Health is SO much more than a toned body. Feeling strong and athletic is by far one of the best feelings (in my opinion!) but, of course, tightening up and feeling light in your own body is one of my clients' most common goals.
While I encourage body positivity for all, aesthetic goals are still relatively high on the priority list for gym-goers. One important thing to remember is that aesthetics aren't necessarily related to health and fitness, and while they tend to correlate with one another, no healthy body looks the same.
You probably clicked on this blog to learn more about training for aesthetics, so let's put that at the forefront of this educational post. How do we get TONED UP for the season?
Let me share my top 3 tips with you!
1) Tailor Your Training Split
Getting toned is all about muscle:fat ratio. What toning really is, is building muscle and losing fat so that you can see the muscle. Building muscle does NOT mean you are to be bulky (refer to our previous blog Bring Truth to 3 Popular Fitness Myths). There is no one-size-fits-all for training and getting toned, but ideally you want your focus to be on weight training and use cardio as a supplement. Focusing on weights will help maintain or grow your muscle so your body becomes strong, more firm, and the muscle is more visible. Using cardio as a supplement (yes, walking counts are cardio in this case!) 2-3x/week will help keep up your cardio health and aid in fat loss. The key takeaway is that weight training is the core of your training (3-5x/week) and cardio is just a supplement.
2) Be Mindful of Nutrition
Since toning up is all about building muscle and losing fat, nutrition will be a key player. Choosing foods that offer plenty of nutrition at each meal (think lots of greens/seasonal vegetables, fiber, and protein) will pay dividends, not only to your performance, focus, and well-being, but to your aesthetic goals as well. No need to count calories or macros if that's not your thing (!!), but being mindful of what you are consuming and aiming to have a protein-rich diet (~.8-1g per lb of goal body weight daily) will be a game-changer for you. Protein is by far the most important macronutrient to focus on as it helps repair damaged cells, increases the termogenic effect of food, and since it's slow digesting, is very satiating. This means, you should feel fuller and more satisfied, longer!
3) Remember...balance!
Extremes are outdated! We all know that heavily restricting calories and food groups, over exercising, and over commitment do NOT work for us long-term. If you are after speedy results, be prepared to bounce back to old habits sooner than later! After all, the goal is to KEEP any results that we achieve, right?! This means we have to set realistic timelines and goals for ourselves, in order to set ourselves up for success. Keep in mind, the average person can safely lose 0.5-1 lb of fat per week (2-4 lbs per month) and gain 0.5-2 lbs of muscle per month (females on the lower spectrum, males on the higher given training splits and diet align). In order to achieve this, you must have the appropriate training split (as discussed earlier), a diet rich in protein, and be eating at maintenance calories, or in a slight deficit. I often see people heavily restricting their diet during the week, only to overeat and "undo" their calorie deficit on the weekend because they didn't maintain a healthy balance during the week. If you do maintain balance and you over-restrict, you will be much more likely to overeat the foods you restricted (or overeat with everything) which will take you our of your deficit and, ultimately, not get you very far with your goals.

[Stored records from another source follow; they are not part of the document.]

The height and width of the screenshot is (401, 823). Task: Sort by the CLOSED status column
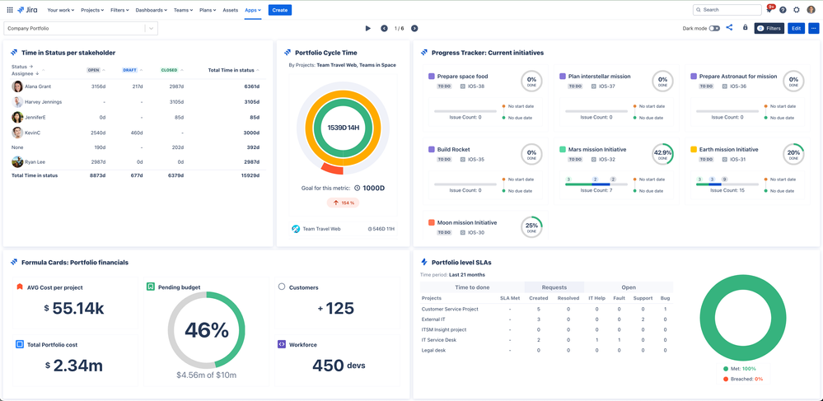pyautogui.click(x=169, y=70)
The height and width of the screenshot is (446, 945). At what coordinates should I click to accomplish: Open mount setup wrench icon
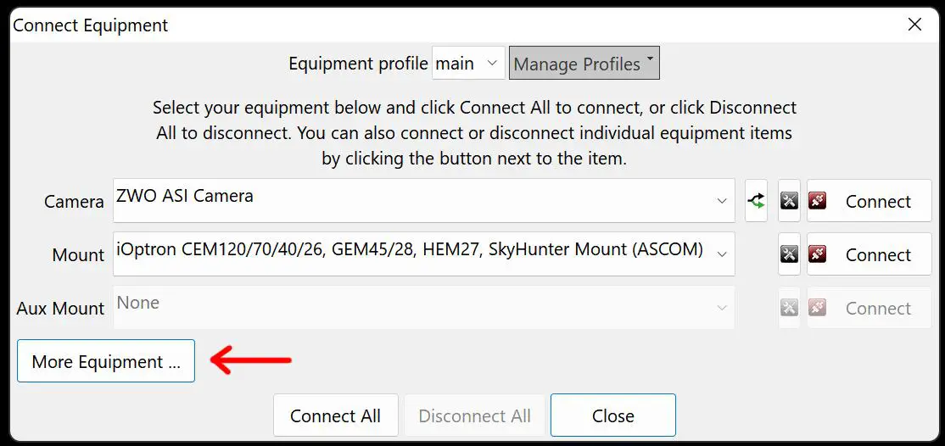tap(789, 254)
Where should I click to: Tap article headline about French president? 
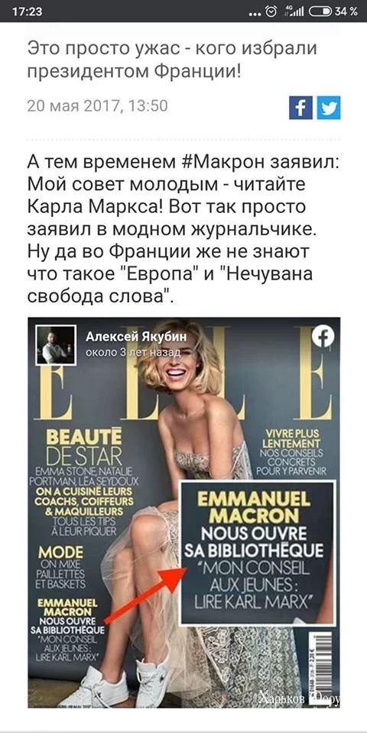coord(173,59)
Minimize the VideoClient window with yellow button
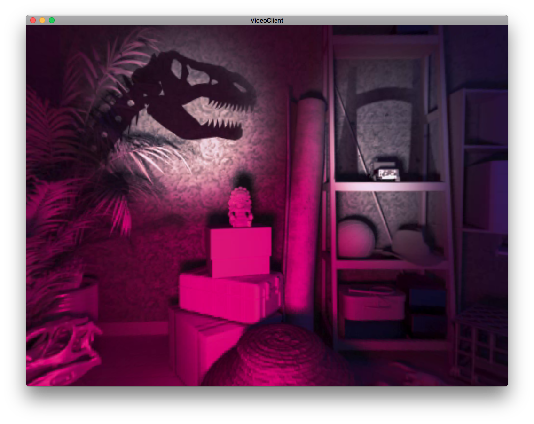The height and width of the screenshot is (424, 534). click(x=42, y=20)
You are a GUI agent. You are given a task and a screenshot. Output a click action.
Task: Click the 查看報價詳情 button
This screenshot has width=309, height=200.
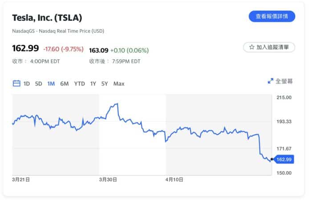coord(272,16)
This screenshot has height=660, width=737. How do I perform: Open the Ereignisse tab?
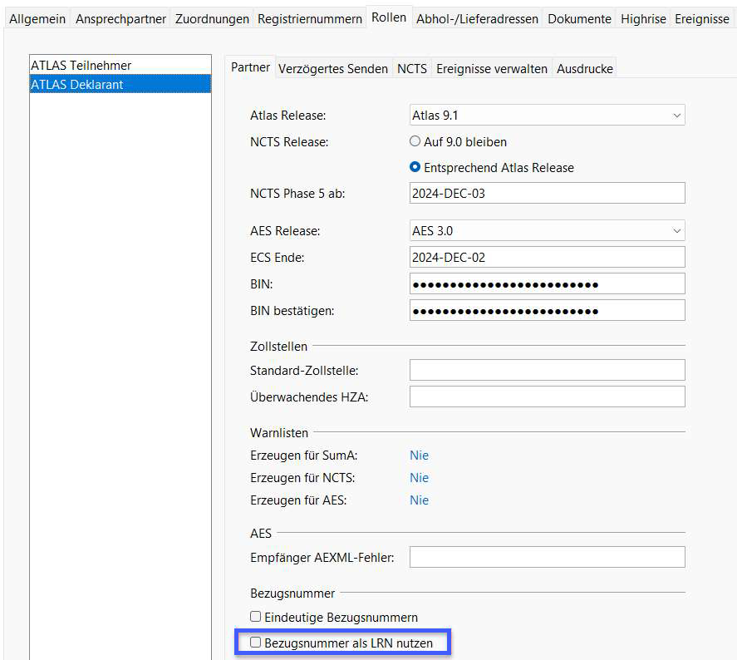pyautogui.click(x=702, y=18)
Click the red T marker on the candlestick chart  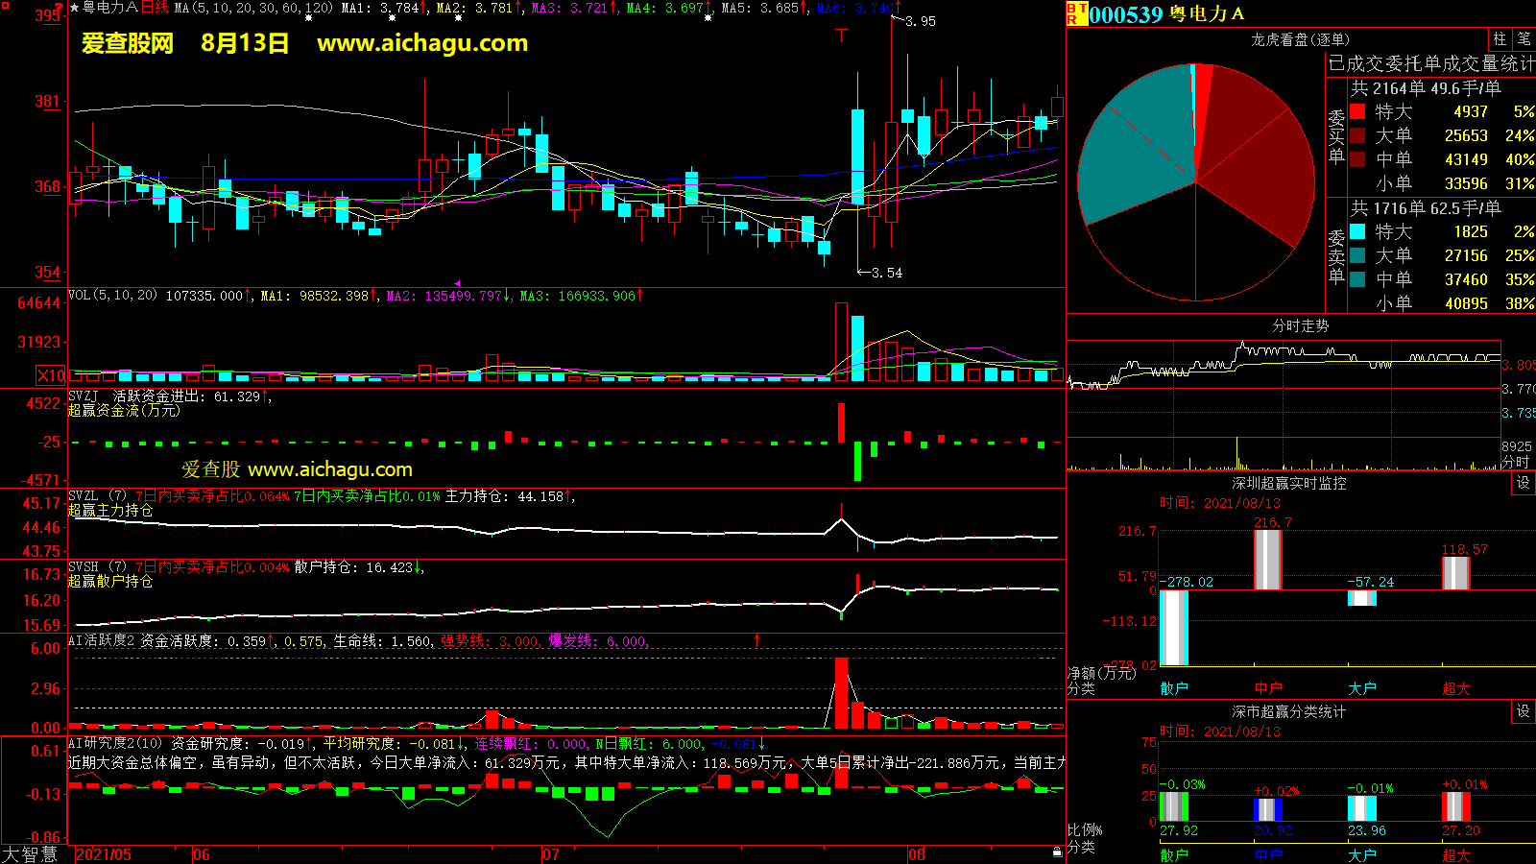pos(842,36)
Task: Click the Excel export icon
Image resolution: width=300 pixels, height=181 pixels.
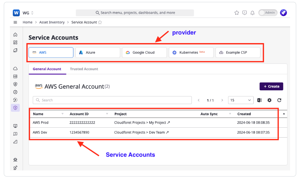Action: coord(259,100)
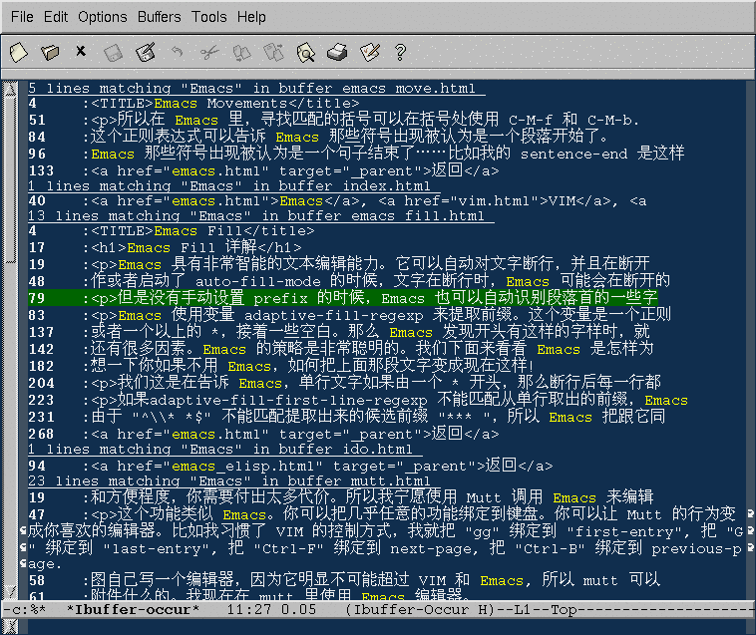This screenshot has width=756, height=635.
Task: Click the emacs_fill.html matches header line
Action: pyautogui.click(x=259, y=216)
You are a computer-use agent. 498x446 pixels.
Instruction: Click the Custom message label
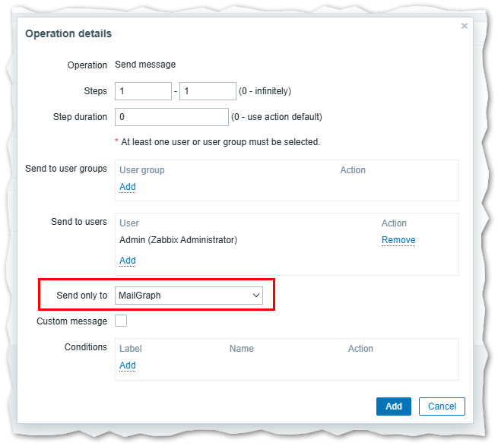[x=72, y=321]
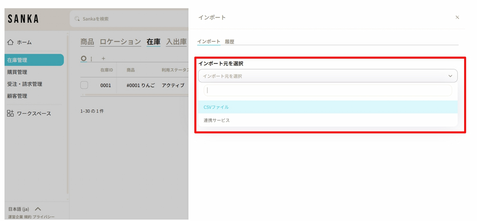The image size is (477, 221).
Task: Tick the checkbox for stock row 0001
Action: (84, 85)
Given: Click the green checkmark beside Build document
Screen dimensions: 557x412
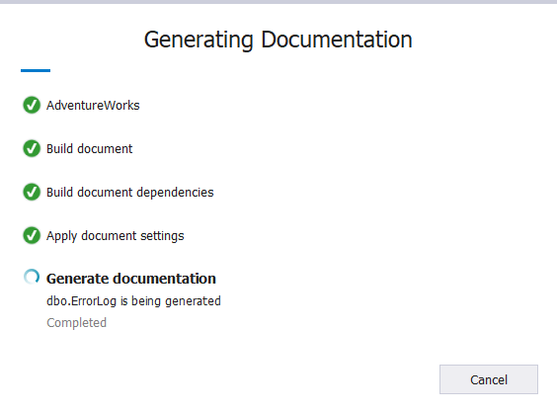Looking at the screenshot, I should [32, 148].
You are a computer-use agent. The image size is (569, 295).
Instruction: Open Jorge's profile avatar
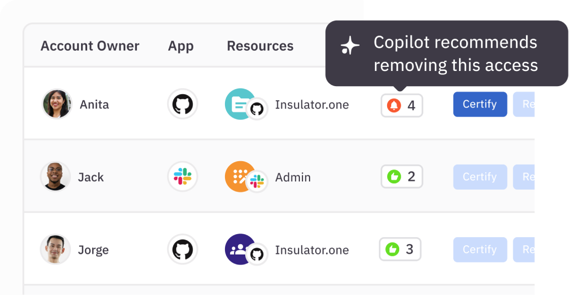(55, 249)
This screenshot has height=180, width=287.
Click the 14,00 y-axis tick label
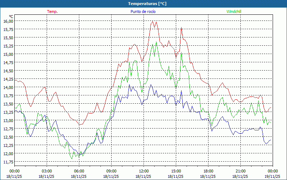pyautogui.click(x=8, y=87)
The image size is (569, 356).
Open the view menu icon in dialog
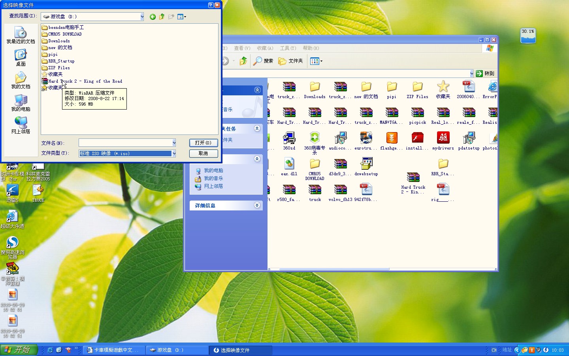[181, 17]
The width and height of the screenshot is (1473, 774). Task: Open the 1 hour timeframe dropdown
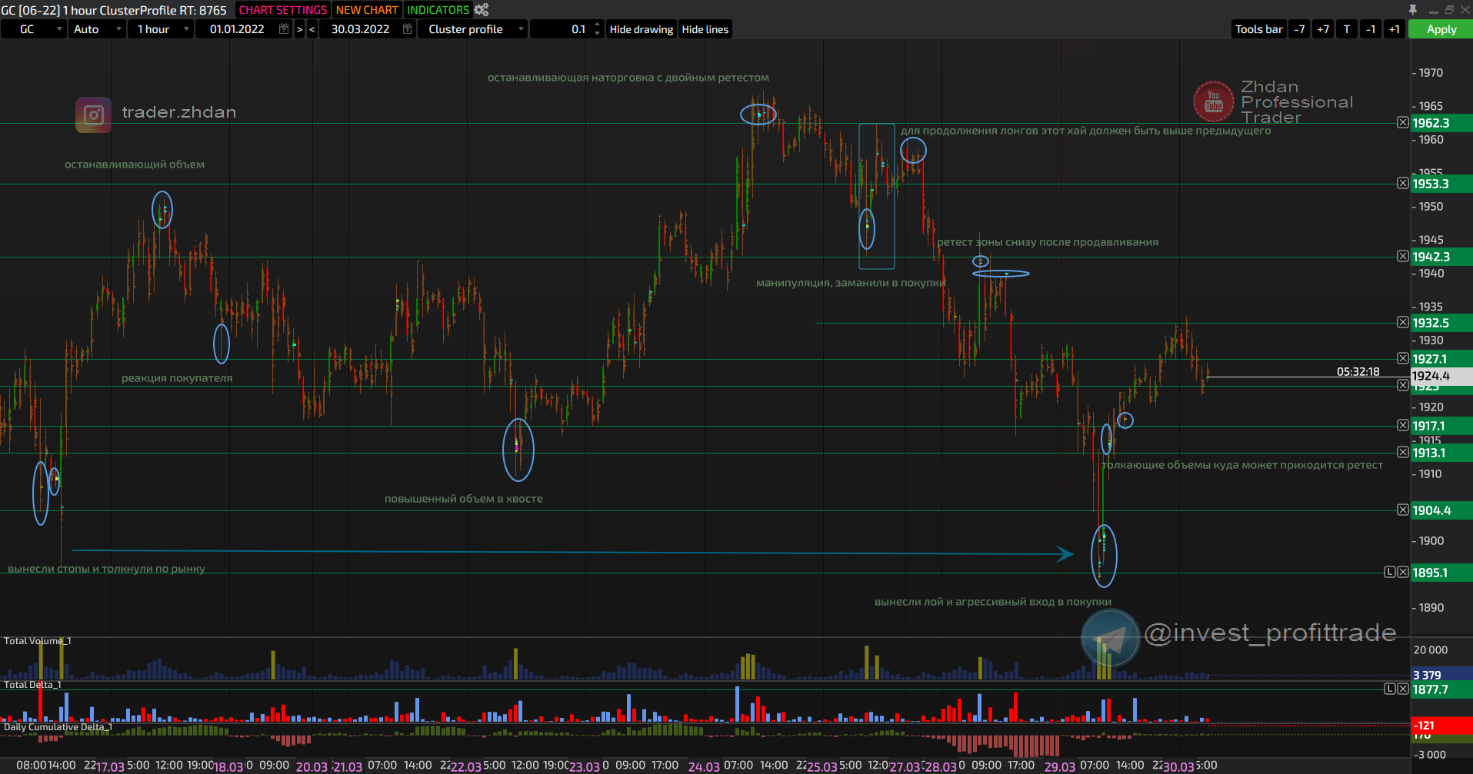(186, 29)
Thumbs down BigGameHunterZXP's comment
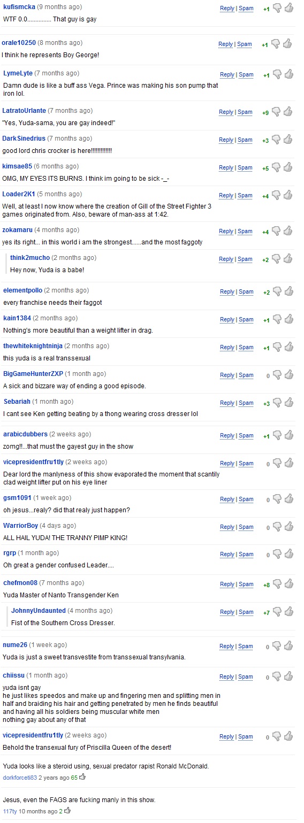The image size is (304, 823). point(278,375)
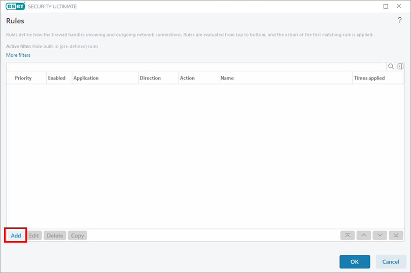Add a new firewall rule

coord(16,236)
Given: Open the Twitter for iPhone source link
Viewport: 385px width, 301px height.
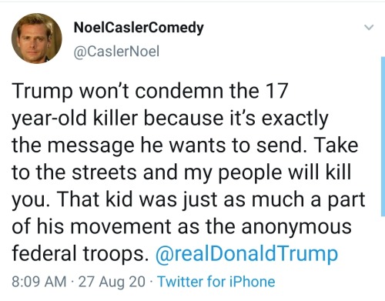Looking at the screenshot, I should (216, 282).
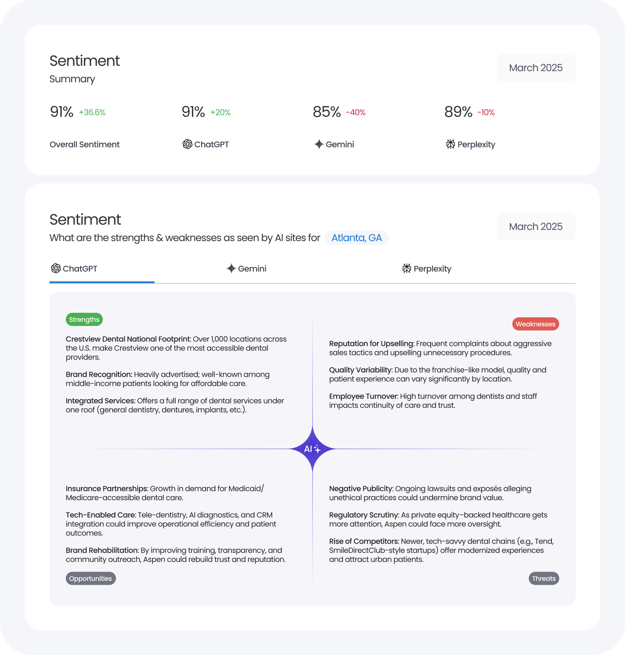Click the Overall Sentiment label icon area
Viewport: 625px width, 655px height.
point(84,144)
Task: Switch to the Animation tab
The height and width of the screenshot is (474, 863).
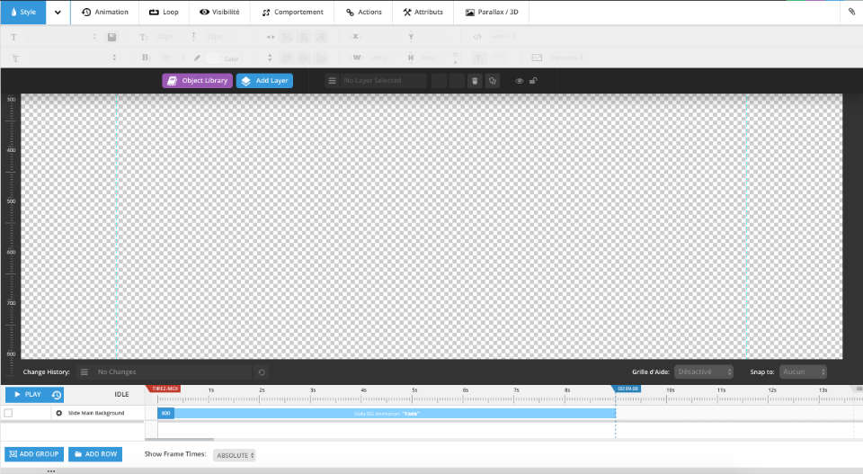Action: [105, 13]
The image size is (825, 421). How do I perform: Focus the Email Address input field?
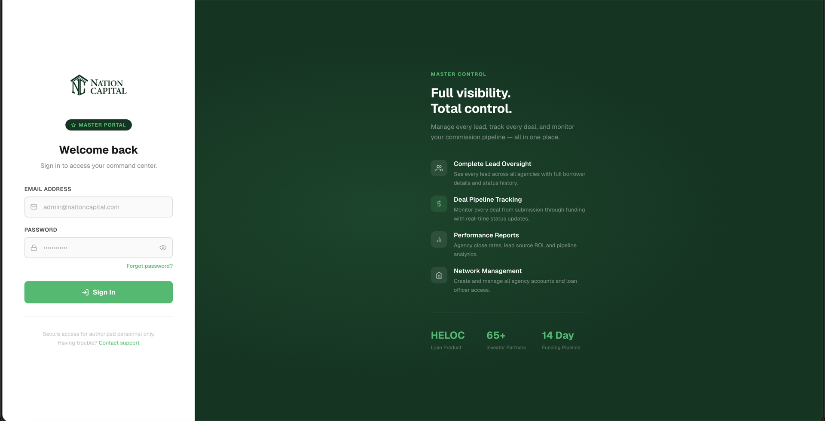[103, 207]
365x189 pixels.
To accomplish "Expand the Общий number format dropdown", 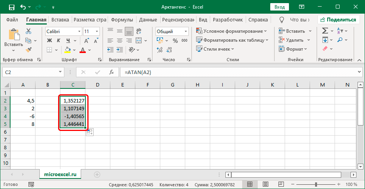I will 185,32.
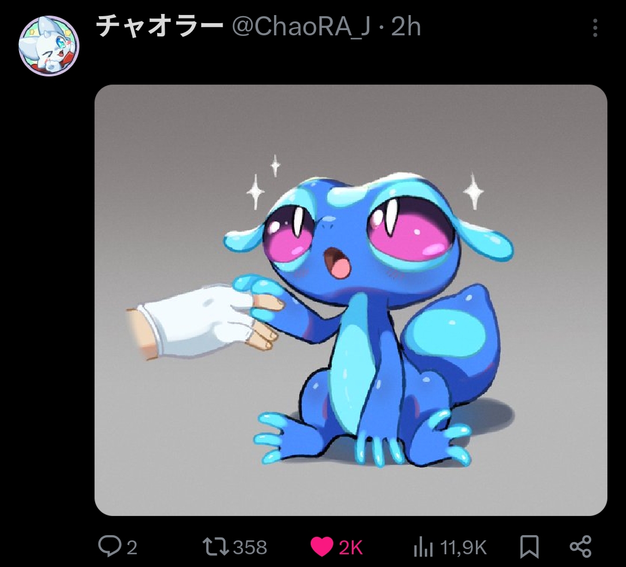Viewport: 626px width, 567px height.
Task: Bookmark this post
Action: (x=529, y=547)
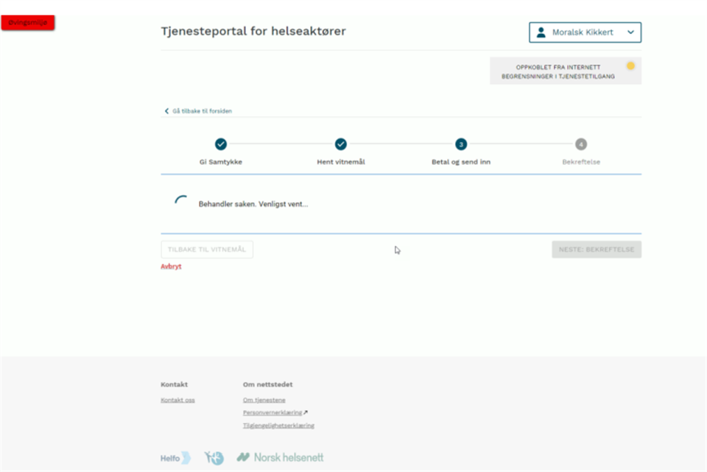Open the Tilgjengelighetserklæring footer link
This screenshot has height=472, width=707.
(x=278, y=426)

To simplify everything we've learned today, if your goals are to get toned up, you will want to focus on weight training a few times per week with supplementary cardio, have a diet rich in nutrition such as greens/seasonal vegetables, fiber, and protein, and lastly, maintain a healthy balance in your diet and lifestyle. Avoid any extremes to achieve fast results as this almost always leads to frustration and difficulty maintaining everything you've worked so hard for. After all, creating healthy habits around exercise and nutrition is by far the best way to achieve any goal you put your mind to!